[Prompt 1]
In the page about the minister of Tyndale, in what year was Herbert Morgan called to the pastorate there?
[Prompt 2]
Rewrite the page about the minister of Tyndale starting at "In 1906 he was" and ending at "the same road.", changing "Highgate" to "Hampstead".
[Prompt 3]
Continue the page about Herbert Morgan, minister of Tyndale, from its last sentence.

[Extract to read]
** START **

The Minister

Herbert MorganThroughout the First World War the minister of Tyndale was Revd Herbert Morgan. He had been called to the pastorate in 1912, following the retirement the previous year of Tyndale’s first minister, Dr Richard Glover. Morgan was a Welshman, born in a village near Neath in 1875. He was bilingual, able to preach in both English and Welsh. He came from a family who were members of a local Baptist church. They could not afford to pay for his education to continue, so he left school to work in an office. Quite soon he was recognised as having a call to the ministry and as having exceptional intellectual gifts. So, with the assistance of friends, he was enabled to qualify for university and went to the South Wales Baptist College, affiliated to the University of Wales. There he gained his BA, with honours in philosophy and Greek before going on to Mansfield College, Oxford and subsequently being awarded a scholarship, which enabled him to go to Marburg University in Germany.

In 1906 he was called to his first pastorate at the Welsh Baptist Church in Castle Street, London. There the future Prime Minister, David Lloyd George was among his congregation. After six years he responded to the call to Tyndale. Morgan was unmarried. While in London he had lodged in a house in Highgate and in Bristol he lodged at first with a church member, Miss Muspratt, in Upper Belgrave Road, later moving to another house in the same road.

** END **

[Dataset excerpt]
** START **

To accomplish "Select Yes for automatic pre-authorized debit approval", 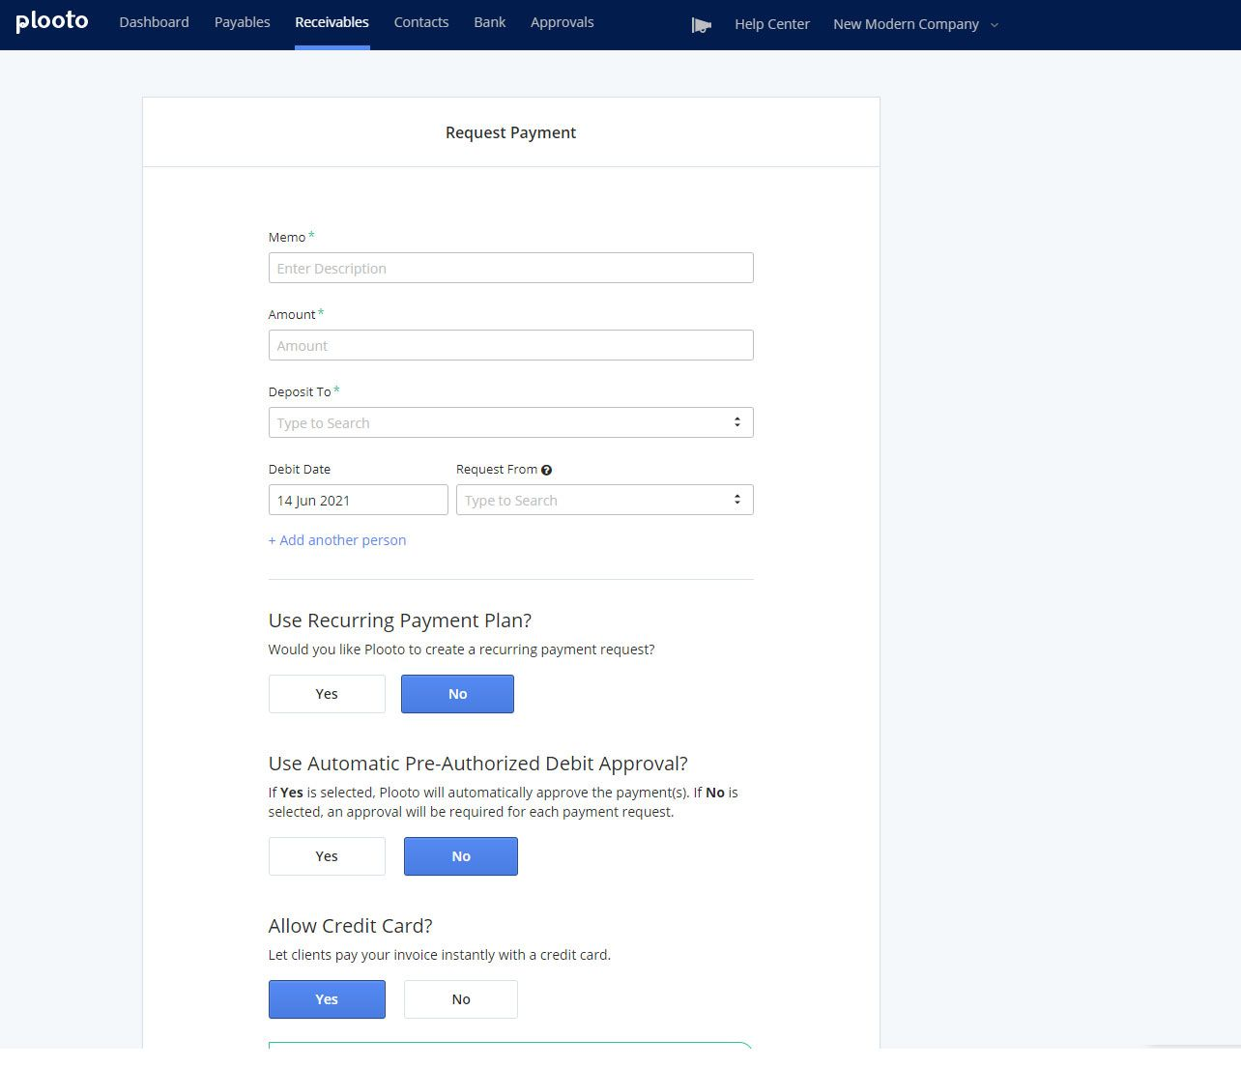I will coord(326,855).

** END **

[Expected output 1]
1912

[Expected output 2]
In 1906 he was called to his first pastorate at the Welsh Baptist Church in Castle Street, London. There the future Prime Minister, David Lloyd George was among his congregation. After six years he responded to the call to Tyndale. Morgan was unmarried. While in London he had lodged in a house in Hampstead and in Bristol he lodged at first with a church member, Miss Muspratt, in Upper Belgrave Road, later moving to another house in the same road.

[Expected output 3]
To be the minister of a church during those war years must have been a challenge to anyone. For Morgan the challenge was all the greater because he held pacifist views. In the September 1914 edition of The Tyndale Messenger (The Link of its day), he wrote:

How has it come to pass that the blast of the trumpet was sounding throughout Christian Europe the call to the deadliest war that ever made the earth groan? Is it not the stultification of modern diplomacy, with its subterranean shifts and its hollow catch-words and professions, that the whole of Europe should be dragged into Armageddon through a petty quarrel between a barbarous and war-intoxicated state like Serbia and an ancient tyrant like Austria?

He went on to refer to the “refuge of lies” behind which European nations had been “lurking” and the “perfidy” and “falsity” of diplomacy. Not that such views were necessarily confined to pacifists. In fact Morgan was careful, while not abandoning his views, to avoid parading them, while offering pastoral support to those whose families were torn apart by the war. Indeed, one month into the war he wrote:

If war is ever justifiable for an age like ours, that boasts of its civilization and progress, then this war in defence of the neutrality of Belgium is, perhaps, the most honourable that we have ever conducted.

He did go on to qualify this by pointing out that the independence of Belgium happened to coincide with Britain’s national interest! It is also interesting to see here, well before the war had settled down into the attritional trench warfare that characterised most of it, that Morgan was already referring to it as ‘the deadliest war ever’, seeing it as a potential ‘Armageddon’ – a word very much used in hindsight later!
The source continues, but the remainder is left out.